Stored data entries
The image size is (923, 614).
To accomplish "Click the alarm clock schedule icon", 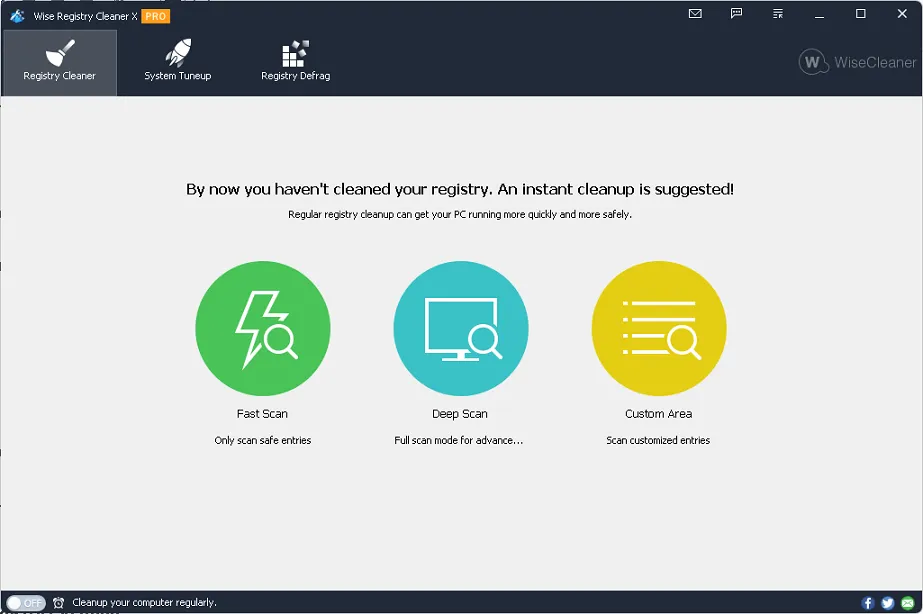I will [x=59, y=603].
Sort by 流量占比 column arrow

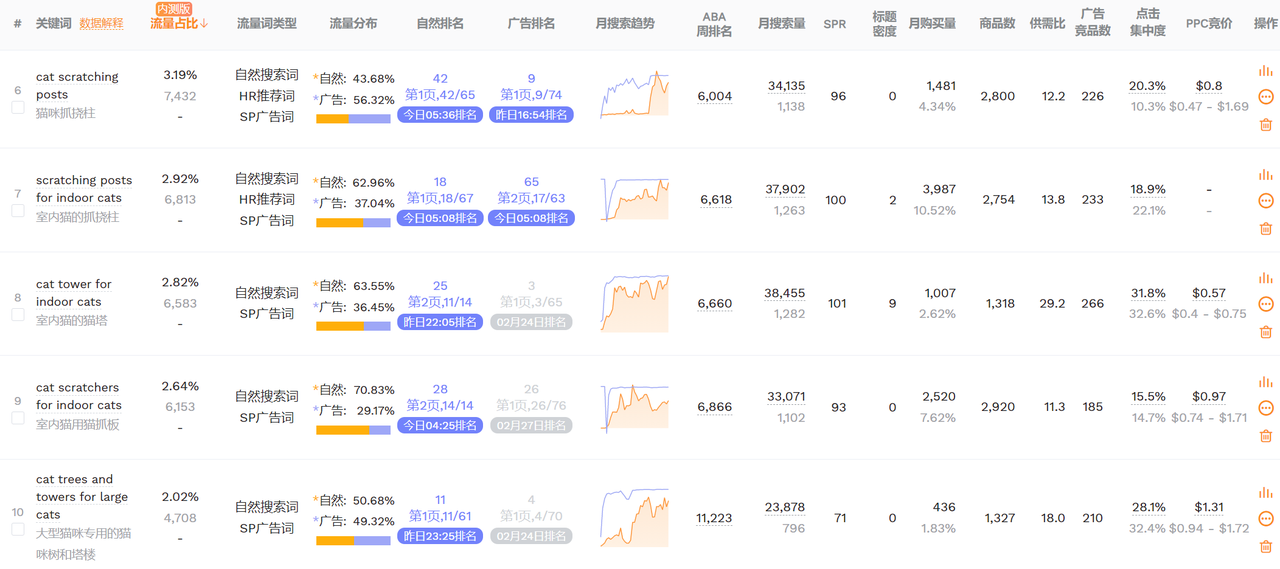tap(204, 23)
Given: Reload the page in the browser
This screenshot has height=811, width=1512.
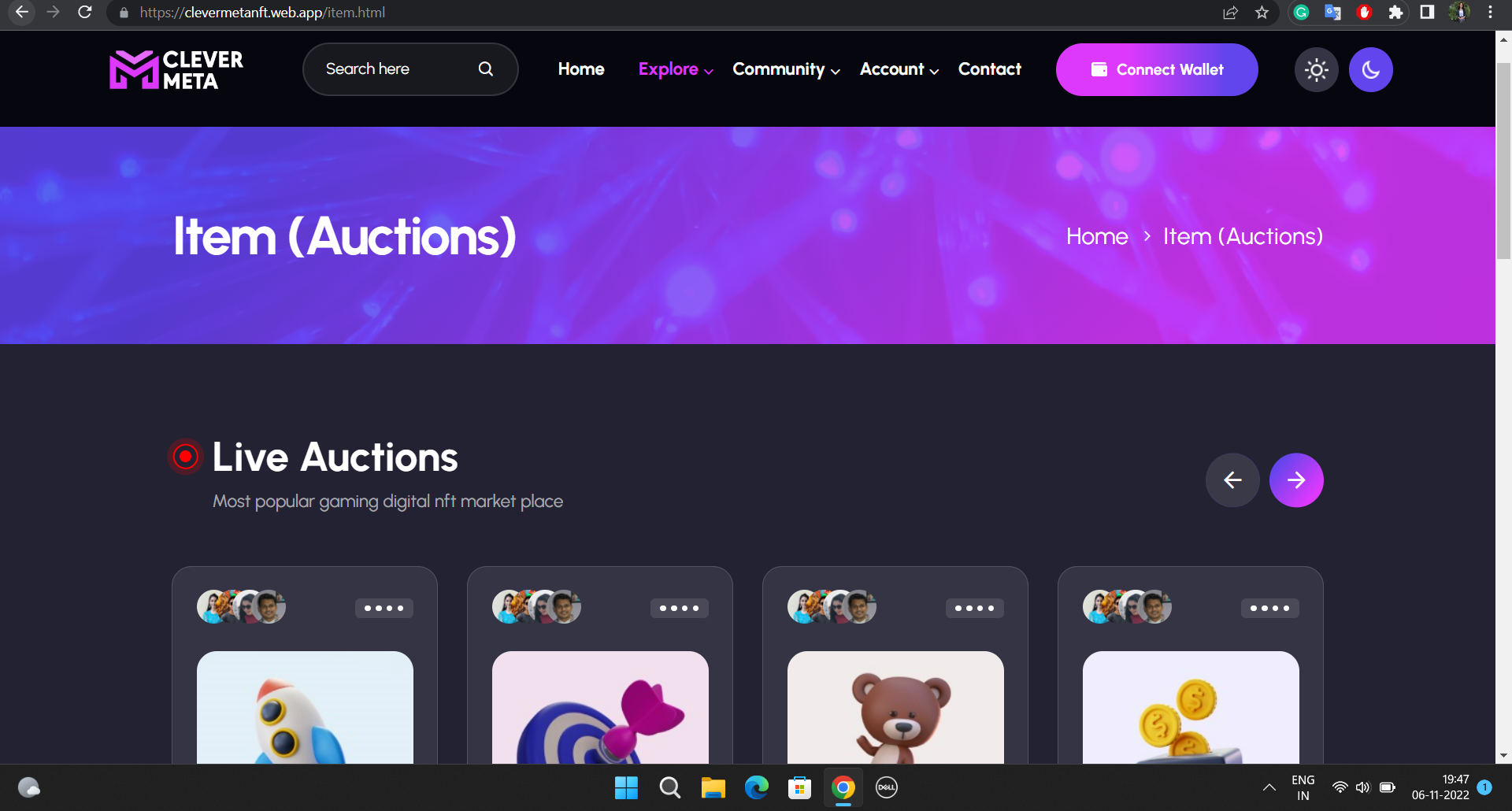Looking at the screenshot, I should coord(85,13).
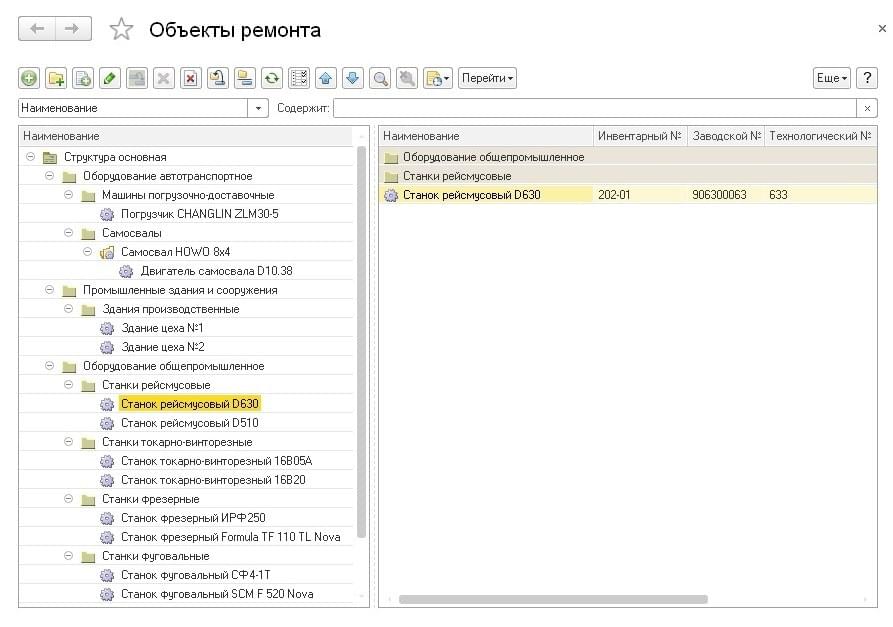The image size is (893, 627).
Task: Click the question mark help button
Action: [867, 78]
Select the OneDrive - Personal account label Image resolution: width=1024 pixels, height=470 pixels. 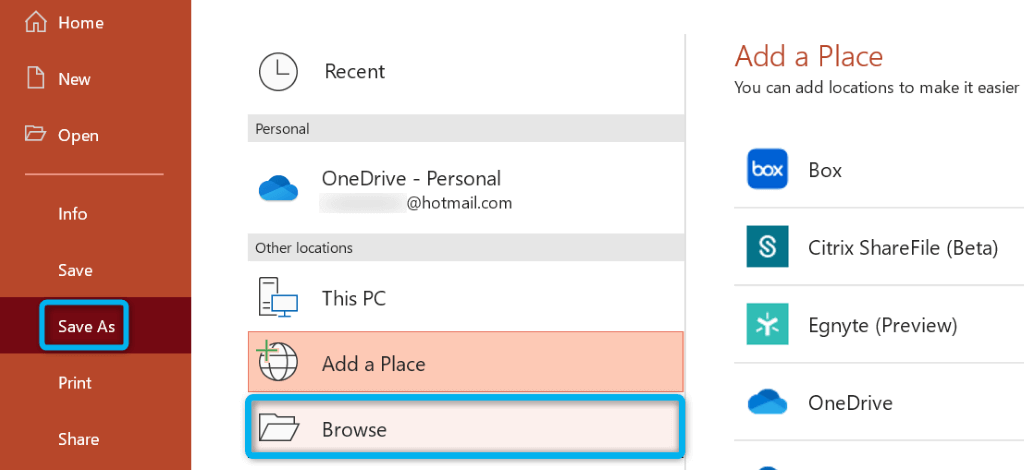tap(411, 179)
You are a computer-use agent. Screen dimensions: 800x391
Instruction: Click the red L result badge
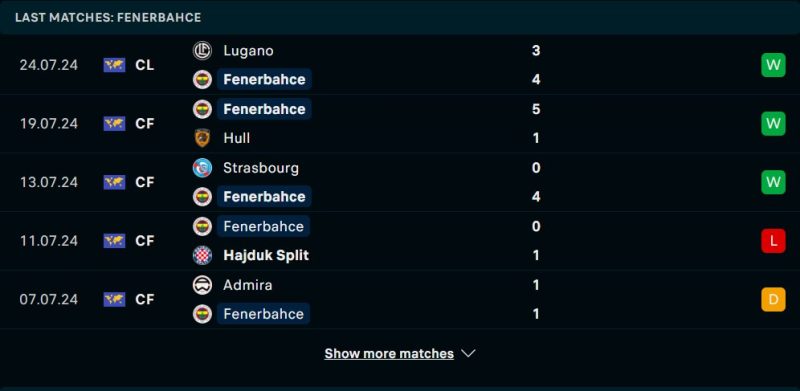(773, 241)
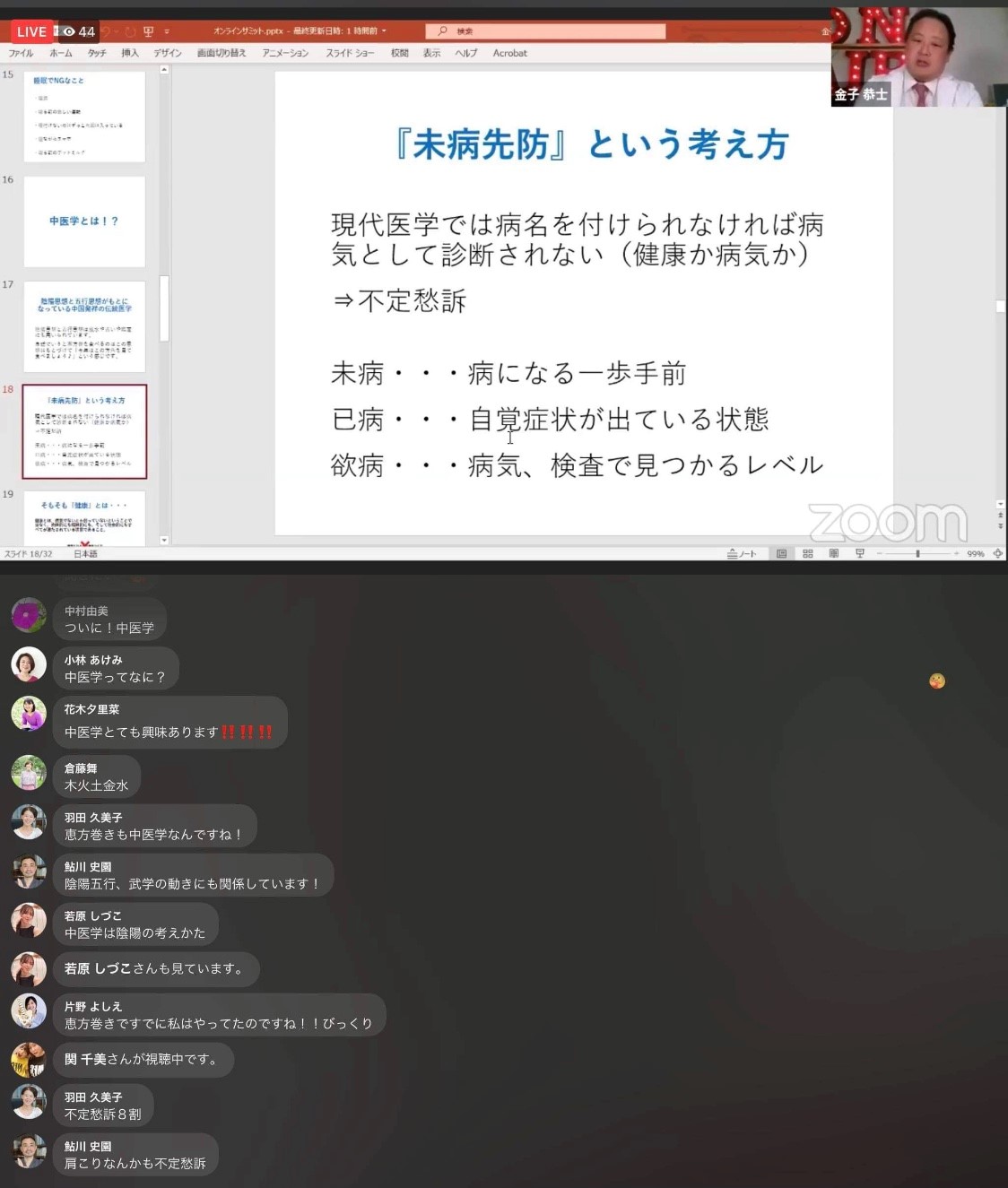Screen dimensions: 1008x1188
Task: Click the 検索 search box
Action: point(545,31)
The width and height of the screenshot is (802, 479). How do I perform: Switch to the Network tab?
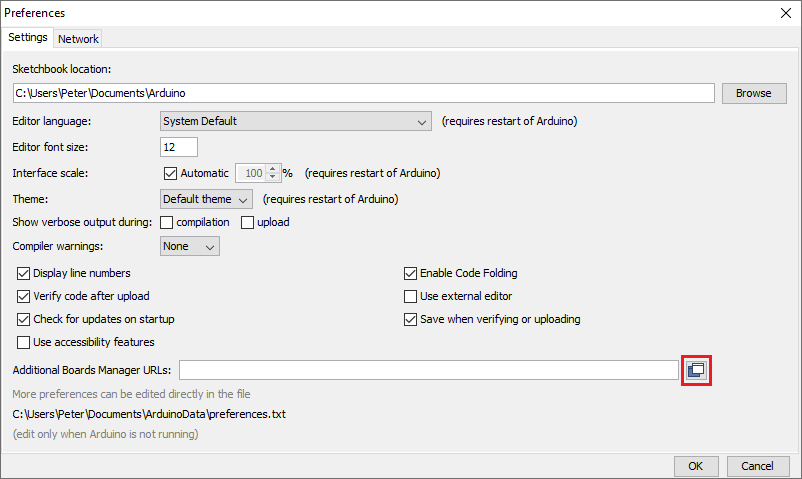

Your assignment
What must be output is the exact run of lines from the one holding "Instruction: Click the red L result badge" through the end of the entries above, both ends included, minus the pictures.

Written solution
Instruction: Click the red L result badge
(773, 241)
Screen dimensions: 1008x1188
Task: Click the 検索 search box
Action: point(545,31)
The width and height of the screenshot is (802, 479). How do I perform: Switch to the Network tab?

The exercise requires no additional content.